Suara ketukan demi ketukan menghiasi kehidupan. Setiap langkah menjadi ketukan. Semua yang kudengar, menjadi irama. Membuka pintu, terdengar irama. Ketika menuangkan air, mengayuh sepeda, sendok menyentuh piring, ada iramanya. Saat irama-irama itu disatukan, maka menjadi harmoni yang indah.
Aku baru saja terjaga dari tidurku, jam dinding menunjukkan pukul 02.43 wib. Aku berada di suatu tempat, posisinya berdekatan sungai terpanjang di Indonesia, yakni Sungai Kapuas. Katanya, bila meminum air sungai ini, walau pun kita pergi jauh, susah untuk melupakannya. Dewasa ini, jangan meminum airnya, aku takut terjadi sesuatu yang tidak diinginkan.
Namaku Fida, lahir dari seorang ayah yang berprofesi sebagai pedagang tempe dan seorang ibu penjual jamu gendong. Di dalam kehidupan, aku diajarkan semangat oleh kedua orang tuaku. Semangat terkuat ialah semangat yang hadir dari dalam diri kita sendiri. Itulah yang orang tuaku tanamkan dalam berusaha. Sertakan niat dan doa yang baik dalam setiap usaha. Ketika berhasil, janganlah kita sombong, karena kesombongan akan meruntuhkan nilai dan hasil yang kita dapat. Betapa menyedihkan apabila kesuksesan yang kita usahakan sejak lama, tiba-tiba hancur karena sombong, semoga tidak terjadi pada diri kita.
Sejak kecil, aku suka dengan musik. Musik itu, menurutku ialah sebuah emosi yang diwujudkan dalam bentuk bunyi. Dengan musik, kita bisa mendapatkan ketenangan, ada cinta di dalam musik. Cinta, yang kuketahui ialah suatu yang fitrah dalam kehidupan, dan tidak akan terlepaskan. Seperti cinta orang tua kepada anaknya. Musik, ibarat garam kehidupan, jika tidak pakai garam, maka tidak sedap. Aku jadi lapar ketika berbicara garam, jadi ingat dengan masakan ibu.
Aku bermimpi menjadi pemain musik professional.
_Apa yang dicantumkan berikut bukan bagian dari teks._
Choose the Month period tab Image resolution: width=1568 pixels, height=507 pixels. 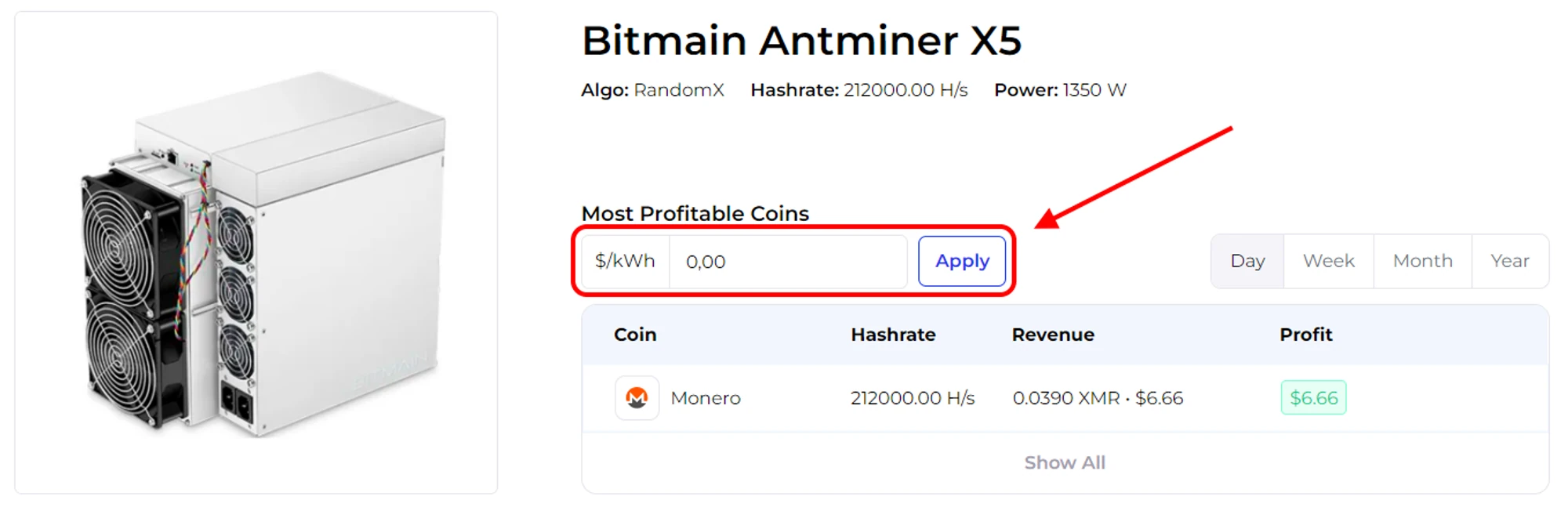[x=1422, y=261]
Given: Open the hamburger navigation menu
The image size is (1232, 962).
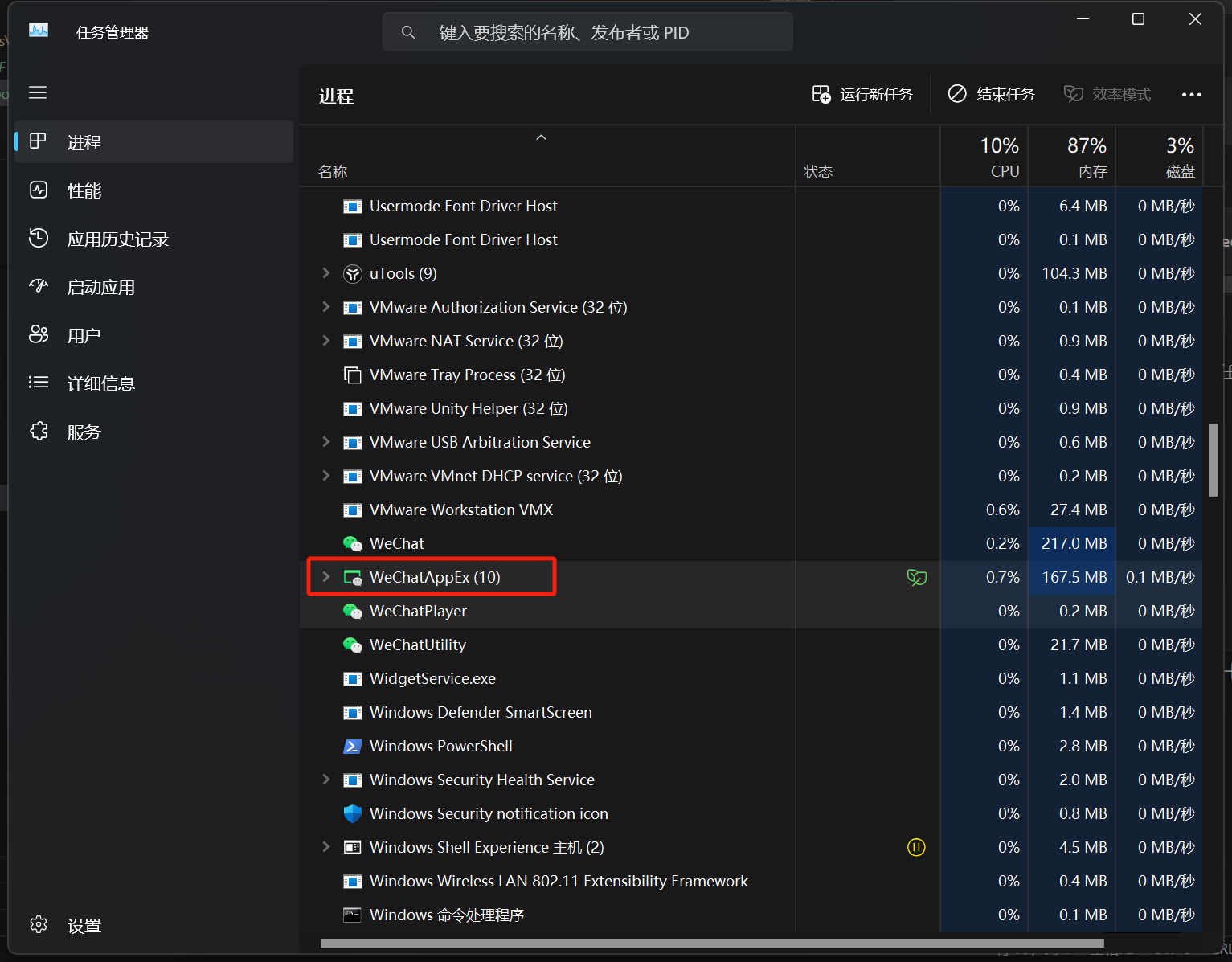Looking at the screenshot, I should coord(38,92).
Aku ngefens sama Bondan Prakoso, ketika melihat Bondan dan mendengarkan lagu-lagunya, semangatku dalam bermusik meningkat. Namun, hal tersebut hanya penambah semangatku. Aku tetap menjadi diriku sendiri, Fida.
Hemm… 2 minggu lagi, aku akan mengikuti festival drumband, yang diadakan oleh menteri kebudayaan. Kompetisi yang sangat aku tunggu. Persiapan yang matang, tidak terelakkan, menang kalah itu pilihan, berani tampil dan berusaha yang kuutamakan.
******
Cahaya pagi ini terbit lebih hangat, 2 Agustus 1995. Di bumi Khatulistiwa, aku menatap mentari yang baru terbit. Ia tersenyum dan menyampaikan berita indah kepadaku. Semangat pagi Fida, itulah yang mentari ucapkan kepadaku. Aku sedang duduk manis di kursi bambu. Kursi ini dibuat oleh Ayah, ketika aku kelas 3 SD. Di kursi inilah, Ayah dan Ibu menemaniku mengerjakan tugas-tugas sekolah, dan mereka memelukku, ketika aku tersenyum manja. Kursi ini sudah 3 kali direnovasi, karena posisinya yang pas dan nyaman, di bawah pohon rindang.
Di kursi bambu ini, aku mencoba mengingat kembali, kenangan pertama kali mengikuti ekstra kulikuler di SMA, yakni drumband. Angin lembut menerpa ragaku, damai dan nyaman kurasakan, perlahan-lahan kenangan indahku pun datang, penaku pun mulai bergoyang.
Grub drumbandku bernama Gema Khatulistiwa. Dari namanya saja, sudah mampu membangkitkan semangatku untuk kenal lebih dekat dengan musik.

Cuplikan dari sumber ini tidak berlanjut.